Au nom du père Le 30 octobre 2018, jour de son assermentation à la Chambre des Députés, le bordereau de présence portait le nom du père : « Georges » au lieu de « Charles ». Le député vert utilisa son premier discours pour longuement évoquer son père, l’ancien député CSV Georges Margue, « och nach Pafe-Georges genannt ». Alors que le fils de gauche et le père de droite avaient été en désaccord politique sur presque tout (« il était Wojtyla, je suis François »), Charles Margue tenait de défendre l’honneur filial. À la Chambre, où Georges Margue avait siégé entre 1959 et 1994, il aurait été « respecté » de tous, estimait son fils. (Les Margue sont l’archétype de la bourgeoisie catholique : Le grand-père de Charles Margue, Nicolas, avait été ministre CSV ; Paul, l’oncle paternel, incarnera l’historiographie chrétienne-sociale ; Elisabeth, la fille de son cousin, était présidente du CSJ.)
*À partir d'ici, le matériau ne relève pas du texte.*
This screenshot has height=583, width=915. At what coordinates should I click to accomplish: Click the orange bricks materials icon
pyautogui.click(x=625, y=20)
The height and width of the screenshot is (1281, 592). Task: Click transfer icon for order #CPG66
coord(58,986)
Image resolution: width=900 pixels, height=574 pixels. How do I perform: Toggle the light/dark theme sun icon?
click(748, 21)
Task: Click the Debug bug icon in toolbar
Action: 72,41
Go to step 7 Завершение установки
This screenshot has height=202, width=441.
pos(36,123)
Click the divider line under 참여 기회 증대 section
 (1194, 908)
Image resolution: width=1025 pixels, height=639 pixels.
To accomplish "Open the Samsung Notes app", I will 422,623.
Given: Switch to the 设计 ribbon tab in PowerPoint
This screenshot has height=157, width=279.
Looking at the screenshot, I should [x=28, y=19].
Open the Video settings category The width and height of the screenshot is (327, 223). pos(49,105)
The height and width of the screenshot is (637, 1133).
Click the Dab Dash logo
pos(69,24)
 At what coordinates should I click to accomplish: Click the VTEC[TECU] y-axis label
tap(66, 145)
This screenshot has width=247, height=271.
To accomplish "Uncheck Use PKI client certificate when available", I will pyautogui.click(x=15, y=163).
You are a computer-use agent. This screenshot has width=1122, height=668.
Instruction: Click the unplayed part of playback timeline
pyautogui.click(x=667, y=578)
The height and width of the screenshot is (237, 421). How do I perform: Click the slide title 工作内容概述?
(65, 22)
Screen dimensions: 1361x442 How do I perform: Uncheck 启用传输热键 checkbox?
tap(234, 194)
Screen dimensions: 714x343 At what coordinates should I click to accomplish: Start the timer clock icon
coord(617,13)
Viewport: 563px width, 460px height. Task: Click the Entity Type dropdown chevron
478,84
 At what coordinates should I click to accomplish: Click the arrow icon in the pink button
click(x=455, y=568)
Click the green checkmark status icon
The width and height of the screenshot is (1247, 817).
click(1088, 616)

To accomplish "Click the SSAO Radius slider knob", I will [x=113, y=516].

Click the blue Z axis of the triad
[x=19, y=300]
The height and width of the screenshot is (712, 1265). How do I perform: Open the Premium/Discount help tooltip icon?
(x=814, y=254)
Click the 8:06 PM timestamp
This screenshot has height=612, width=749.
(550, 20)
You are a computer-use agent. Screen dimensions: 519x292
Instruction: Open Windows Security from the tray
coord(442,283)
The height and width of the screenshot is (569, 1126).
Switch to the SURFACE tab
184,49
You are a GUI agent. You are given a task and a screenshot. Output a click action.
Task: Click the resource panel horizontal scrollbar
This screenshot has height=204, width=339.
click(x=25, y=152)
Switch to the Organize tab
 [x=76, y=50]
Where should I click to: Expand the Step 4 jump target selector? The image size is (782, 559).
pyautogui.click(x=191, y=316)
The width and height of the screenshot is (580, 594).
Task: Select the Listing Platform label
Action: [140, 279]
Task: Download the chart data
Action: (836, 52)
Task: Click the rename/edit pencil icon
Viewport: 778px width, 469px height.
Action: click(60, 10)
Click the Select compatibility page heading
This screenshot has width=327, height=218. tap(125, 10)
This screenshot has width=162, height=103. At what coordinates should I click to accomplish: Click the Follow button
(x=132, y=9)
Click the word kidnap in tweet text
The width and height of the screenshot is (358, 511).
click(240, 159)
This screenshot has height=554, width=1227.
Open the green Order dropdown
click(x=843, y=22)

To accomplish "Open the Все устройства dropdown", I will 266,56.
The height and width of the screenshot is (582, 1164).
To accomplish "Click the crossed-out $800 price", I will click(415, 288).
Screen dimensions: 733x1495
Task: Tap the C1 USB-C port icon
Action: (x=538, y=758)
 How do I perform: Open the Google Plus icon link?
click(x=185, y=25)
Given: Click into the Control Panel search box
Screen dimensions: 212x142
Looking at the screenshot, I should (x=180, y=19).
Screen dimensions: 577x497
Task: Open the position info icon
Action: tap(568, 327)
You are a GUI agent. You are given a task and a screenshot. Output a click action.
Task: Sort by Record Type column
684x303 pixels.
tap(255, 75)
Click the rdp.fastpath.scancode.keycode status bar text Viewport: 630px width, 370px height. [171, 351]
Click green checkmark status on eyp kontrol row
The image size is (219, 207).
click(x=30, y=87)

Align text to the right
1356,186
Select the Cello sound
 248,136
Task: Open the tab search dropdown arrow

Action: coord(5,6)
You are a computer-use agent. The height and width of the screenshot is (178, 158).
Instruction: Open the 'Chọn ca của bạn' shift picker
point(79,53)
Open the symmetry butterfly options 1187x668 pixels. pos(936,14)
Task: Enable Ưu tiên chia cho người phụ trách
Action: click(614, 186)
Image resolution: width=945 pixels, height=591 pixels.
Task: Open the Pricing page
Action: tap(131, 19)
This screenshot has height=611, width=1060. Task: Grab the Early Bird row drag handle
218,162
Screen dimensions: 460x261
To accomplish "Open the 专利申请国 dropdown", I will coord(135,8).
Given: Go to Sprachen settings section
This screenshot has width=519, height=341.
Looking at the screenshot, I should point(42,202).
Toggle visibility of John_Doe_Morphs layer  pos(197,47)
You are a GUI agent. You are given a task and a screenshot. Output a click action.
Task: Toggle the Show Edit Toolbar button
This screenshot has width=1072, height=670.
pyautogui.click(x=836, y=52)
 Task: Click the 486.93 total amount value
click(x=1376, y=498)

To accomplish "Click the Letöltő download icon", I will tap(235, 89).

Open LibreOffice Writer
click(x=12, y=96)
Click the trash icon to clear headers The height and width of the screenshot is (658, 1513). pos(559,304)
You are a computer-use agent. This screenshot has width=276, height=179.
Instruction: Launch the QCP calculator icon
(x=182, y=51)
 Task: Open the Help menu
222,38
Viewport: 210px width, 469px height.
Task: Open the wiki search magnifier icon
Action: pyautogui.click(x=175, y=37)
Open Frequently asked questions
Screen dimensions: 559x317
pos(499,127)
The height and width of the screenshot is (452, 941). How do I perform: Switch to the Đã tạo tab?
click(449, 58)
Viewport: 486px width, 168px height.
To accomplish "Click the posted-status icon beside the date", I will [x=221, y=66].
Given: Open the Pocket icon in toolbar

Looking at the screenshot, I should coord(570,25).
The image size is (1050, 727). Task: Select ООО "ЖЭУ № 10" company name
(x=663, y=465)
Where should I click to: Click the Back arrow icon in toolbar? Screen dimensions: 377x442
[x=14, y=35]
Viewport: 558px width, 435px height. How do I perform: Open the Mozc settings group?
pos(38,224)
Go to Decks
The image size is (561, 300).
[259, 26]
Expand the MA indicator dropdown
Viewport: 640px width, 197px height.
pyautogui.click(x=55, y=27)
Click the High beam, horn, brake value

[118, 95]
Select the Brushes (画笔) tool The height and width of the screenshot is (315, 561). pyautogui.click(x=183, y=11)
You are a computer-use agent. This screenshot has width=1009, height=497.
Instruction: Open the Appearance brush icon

Pour le post-soixante-huitard Charles Margue, l’héritage paternel est pourtant difficile, voire impossible à assumer. Georges Margue était un avocat bourgeois, réactionnaire et papiste. Dans les années 1930, alors qu’il était encore lycéen au Kolléisch, il rédigeait De Wecker rabbelt, une feuille grouillant de menaces contre les réfugiés juifs, qualifiés de « Gesindel ». Dans les années 1970, depuis la tribune parlementaire, il se fera connaître par la fureur de ses discours, toujours du mauvais côté de l’histoire : contre l’abolition de la peine de mort, contre la légalisation de l’IVG (« A wat maacht dir mat deene Kanner ? Ginn déi duerch d’Päif oder komme se op d’Mëscht, oder wuer ? ») ; sans parler de ses invectives homophobes (« Schleeken an Zwadderen, déi sech doduerch amuséieren, dass se hir Sexualnerven excitéieren »). Lorsqu’un CSV « modernisé » reprenait le pouvoir en 1979, le conservatisme rétrograde incarné par Georges Margue était passé de mode. Le député était devenu un anachronisme encombrant.
Mais il serait trop facile de réduire Georges Margue à une sorte de clown ultramontain. C’était également un intellectuel à l’ambition encyclopédique et un légiste coriace. Il était craint des hauts fonctionnaires car, en tant que président de la commission juridique, il n’hésitait pas à démonter jusque dans le moindre détail un projet de loi, quitte à ce que ce dernier provienne de sa majorité. L’homme de principe, qui connaissait son Code civil sur le bout des doigts, était politiquement imprévisible.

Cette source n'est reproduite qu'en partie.